You can use the Spring Boot Maven Plugin to generate the thin jar.
<plugin>
<groupId>org.springframework.boot</groupId>
<artifactId>spring-boot-maven-plugin</artifactId>
<dependencies>
<dependency>
<groupId>org.springframework.boot.experimental</groupId>
<artifactId>spring-boot-thin-layout</artifactId>
<version>${wrapper.version}</version>
</dependency>
</dependencies>
</plugin>
You can find the entire sample pom.xml
file for deploying Spring Cloud Function
applications to AWS Lambda with Maven here.
Gradle
In order to use the adapter plugin for Gradle, add the dependency to your build.gradle
file:
dependencies {
compile("org.springframework.cloud:spring-cloud-function-adapter-aws:${version}")
}
As pointed out in Notes on JAR Layout, you will need a shaded jar in order to upload it to AWS Lambda.
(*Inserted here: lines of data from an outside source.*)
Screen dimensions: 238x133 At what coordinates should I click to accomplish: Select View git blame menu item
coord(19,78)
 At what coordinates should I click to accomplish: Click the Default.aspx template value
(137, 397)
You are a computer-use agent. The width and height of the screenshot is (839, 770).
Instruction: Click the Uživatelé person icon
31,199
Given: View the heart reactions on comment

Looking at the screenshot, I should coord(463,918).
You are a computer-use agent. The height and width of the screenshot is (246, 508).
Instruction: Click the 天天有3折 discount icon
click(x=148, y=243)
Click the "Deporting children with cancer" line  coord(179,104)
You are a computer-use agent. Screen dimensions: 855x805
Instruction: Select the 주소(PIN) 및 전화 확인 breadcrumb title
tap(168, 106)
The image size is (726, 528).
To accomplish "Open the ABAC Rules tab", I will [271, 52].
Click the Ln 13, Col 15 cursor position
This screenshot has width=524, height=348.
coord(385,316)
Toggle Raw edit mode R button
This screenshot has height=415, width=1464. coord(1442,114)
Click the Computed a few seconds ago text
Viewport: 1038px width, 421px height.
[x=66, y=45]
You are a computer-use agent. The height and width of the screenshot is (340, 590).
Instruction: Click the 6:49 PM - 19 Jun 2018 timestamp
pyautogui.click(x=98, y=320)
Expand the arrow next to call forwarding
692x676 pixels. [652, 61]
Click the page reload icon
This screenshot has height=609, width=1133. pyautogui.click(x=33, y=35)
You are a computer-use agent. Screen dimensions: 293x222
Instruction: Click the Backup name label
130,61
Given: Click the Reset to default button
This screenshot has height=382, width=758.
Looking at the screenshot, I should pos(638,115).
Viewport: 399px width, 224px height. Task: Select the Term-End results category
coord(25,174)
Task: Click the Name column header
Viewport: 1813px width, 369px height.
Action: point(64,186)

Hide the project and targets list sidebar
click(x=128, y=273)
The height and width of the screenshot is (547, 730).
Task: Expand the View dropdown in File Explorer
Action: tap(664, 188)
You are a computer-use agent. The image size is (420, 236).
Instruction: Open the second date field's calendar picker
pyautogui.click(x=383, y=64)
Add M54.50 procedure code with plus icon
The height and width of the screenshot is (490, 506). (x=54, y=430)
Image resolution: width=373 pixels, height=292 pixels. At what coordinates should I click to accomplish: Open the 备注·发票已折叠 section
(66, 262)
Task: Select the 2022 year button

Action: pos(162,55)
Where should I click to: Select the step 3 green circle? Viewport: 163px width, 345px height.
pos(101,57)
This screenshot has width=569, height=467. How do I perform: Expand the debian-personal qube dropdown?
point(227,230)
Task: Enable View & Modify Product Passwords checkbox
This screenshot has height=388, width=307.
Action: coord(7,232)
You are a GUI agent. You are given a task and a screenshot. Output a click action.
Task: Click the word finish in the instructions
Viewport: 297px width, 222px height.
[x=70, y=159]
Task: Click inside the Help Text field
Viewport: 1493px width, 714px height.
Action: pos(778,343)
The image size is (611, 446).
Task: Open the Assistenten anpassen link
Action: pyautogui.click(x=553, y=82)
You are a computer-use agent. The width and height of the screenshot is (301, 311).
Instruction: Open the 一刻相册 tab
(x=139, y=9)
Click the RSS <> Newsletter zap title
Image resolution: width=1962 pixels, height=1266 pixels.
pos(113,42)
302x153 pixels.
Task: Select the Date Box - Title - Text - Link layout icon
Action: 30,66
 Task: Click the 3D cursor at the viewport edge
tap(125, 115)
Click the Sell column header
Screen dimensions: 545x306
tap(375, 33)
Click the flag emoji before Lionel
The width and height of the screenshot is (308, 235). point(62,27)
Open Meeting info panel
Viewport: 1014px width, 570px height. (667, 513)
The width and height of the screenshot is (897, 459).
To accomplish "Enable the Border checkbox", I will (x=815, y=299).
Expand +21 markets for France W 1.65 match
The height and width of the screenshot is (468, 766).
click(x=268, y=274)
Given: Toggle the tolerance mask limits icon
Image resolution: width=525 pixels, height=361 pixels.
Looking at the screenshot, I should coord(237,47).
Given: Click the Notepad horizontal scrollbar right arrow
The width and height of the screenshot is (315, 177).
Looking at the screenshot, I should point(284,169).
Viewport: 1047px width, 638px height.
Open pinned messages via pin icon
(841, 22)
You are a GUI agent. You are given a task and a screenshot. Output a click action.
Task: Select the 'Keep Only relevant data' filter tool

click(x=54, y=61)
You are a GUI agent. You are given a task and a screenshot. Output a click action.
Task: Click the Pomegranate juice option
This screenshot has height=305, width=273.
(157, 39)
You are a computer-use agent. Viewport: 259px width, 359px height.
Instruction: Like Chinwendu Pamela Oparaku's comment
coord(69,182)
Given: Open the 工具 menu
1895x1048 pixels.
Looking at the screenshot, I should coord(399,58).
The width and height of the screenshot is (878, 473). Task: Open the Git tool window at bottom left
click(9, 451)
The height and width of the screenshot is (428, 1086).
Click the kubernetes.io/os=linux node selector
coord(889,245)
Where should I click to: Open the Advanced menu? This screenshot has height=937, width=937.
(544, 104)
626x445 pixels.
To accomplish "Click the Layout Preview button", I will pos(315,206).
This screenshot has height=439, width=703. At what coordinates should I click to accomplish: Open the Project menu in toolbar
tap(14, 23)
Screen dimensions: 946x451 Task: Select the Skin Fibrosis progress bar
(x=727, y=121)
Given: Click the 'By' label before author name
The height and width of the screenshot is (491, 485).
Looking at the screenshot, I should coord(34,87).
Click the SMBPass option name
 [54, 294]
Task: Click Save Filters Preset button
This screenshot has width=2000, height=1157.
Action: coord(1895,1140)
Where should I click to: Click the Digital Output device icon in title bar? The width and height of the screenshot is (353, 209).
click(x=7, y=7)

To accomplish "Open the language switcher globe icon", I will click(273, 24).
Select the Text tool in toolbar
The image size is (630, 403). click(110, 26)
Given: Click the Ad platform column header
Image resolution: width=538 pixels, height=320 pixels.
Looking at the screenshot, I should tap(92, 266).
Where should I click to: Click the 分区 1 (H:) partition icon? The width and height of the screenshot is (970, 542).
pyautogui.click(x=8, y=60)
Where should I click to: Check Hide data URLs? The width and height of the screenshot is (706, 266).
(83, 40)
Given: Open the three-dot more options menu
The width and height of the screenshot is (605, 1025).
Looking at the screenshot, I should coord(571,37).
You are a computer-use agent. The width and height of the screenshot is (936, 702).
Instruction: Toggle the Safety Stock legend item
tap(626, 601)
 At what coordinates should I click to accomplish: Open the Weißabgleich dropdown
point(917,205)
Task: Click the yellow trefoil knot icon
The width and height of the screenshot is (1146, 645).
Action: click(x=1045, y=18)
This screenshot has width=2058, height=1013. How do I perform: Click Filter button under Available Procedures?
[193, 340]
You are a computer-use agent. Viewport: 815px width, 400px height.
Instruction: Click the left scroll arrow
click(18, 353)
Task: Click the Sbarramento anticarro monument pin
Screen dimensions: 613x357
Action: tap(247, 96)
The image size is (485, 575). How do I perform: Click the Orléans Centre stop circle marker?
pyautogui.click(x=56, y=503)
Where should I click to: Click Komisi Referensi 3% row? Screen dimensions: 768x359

You can use the Gradle Shadow Plugin for that:
You can use the Spring Boot Gradle Plugin and Spring Boot Thin Gradle Plugin to generate the thin jar.
Below is a complete gradle file
plugins {
id 'java'
id 'org.springframework.boot' version '3.2.0-M2'
id 'io.spring.dependency-management' version '1.1.3'
id 'com.github.johnrengelman.shadow' version '8.1.1'
id 'maven-publish'
id 'org.springframework.boot.experimental.thin-launcher' version "1.0.31.RELEASE"
}
group = 'com.example'
version = '0.0.1-SNAPSHOT'
java {
sourceCompatibility = '17'
}
repositories {
mavenCentral()
mavenLocal()
maven { url 'https://repo.spring.io/milestone' }
}
ext {
set('springCloudVersion', "2023.0.0-M1")
}
assemble.dependsOn = [thinJar, shadowJar]
publishing {
publications {
maven(MavenPublication) {
from components.java
versionMapping {
usage('java-api') {
fromResolutionOf('runtimeClasspath')
}
usage('java-runtime') {
fromResolutionResult()
}
}
}
}
}
shadowJar.mustRunAfter thinJar
import com.github.jengelman.gradle.plugins.shadow.transformers.*
shadowJar {
archiveClassifier = 'aws'
manifest {
inheritFrom(project.tasks.thinJar.manifest)
}
// Required for Spring
mergeServiceFiles()
append 'META-INF/spring.handlers'
append 'META-INF/spring.schemas'
append 'META-INF/spring.tooling'
append 'META-INF/spring/org.springframework.boot.autoconfigure.AutoConfiguration.imports'
append 'META-INF/spring/org.springframework.boot.actuate.autoconfigure.web.ManagementContextConfiguration.imports'
transform(PropertiesFileTransformer) {
paths = ['META-INF/spring.factories']
mergeStrategy = "append"
}
}
dependencies {
implementation 'org.springframework.boot:spring-boot-starter'
implementation 'org.springframework.cloud:spring-cloud-function-adapter-aws'
implementation 'org.springframework.cloud:spring-cloud-function-context'
testImplementation 'org.springframework.boot:spring-boot-starter-test'
}
dependencyManagement {
imports {
mavenBom "org.springframework.cloud:spring-cloud-dependencies:${springCloudVersion}"
}
}
tasks.named('test') {
useJUnitPlatform()
}
You can find the entire sample build.gradle
file for deploying Spring Cloud Function
applications to AWS Lambda with Gradle here.